» WHAT THE EXERCISE ASKS:
Reproduce each entry below exactly as it appears.

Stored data
BEGIN

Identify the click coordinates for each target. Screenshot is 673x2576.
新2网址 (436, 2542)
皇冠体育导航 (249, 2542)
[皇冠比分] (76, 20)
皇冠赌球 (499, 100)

END

» EXERCISE RESPONSE:
Identify the click coordinates for each target. Screenshot is 673x2576.
新2网址 (436, 2542)
皇冠体育导航 (249, 2542)
[皇冠比分] (76, 20)
皇冠赌球 (499, 100)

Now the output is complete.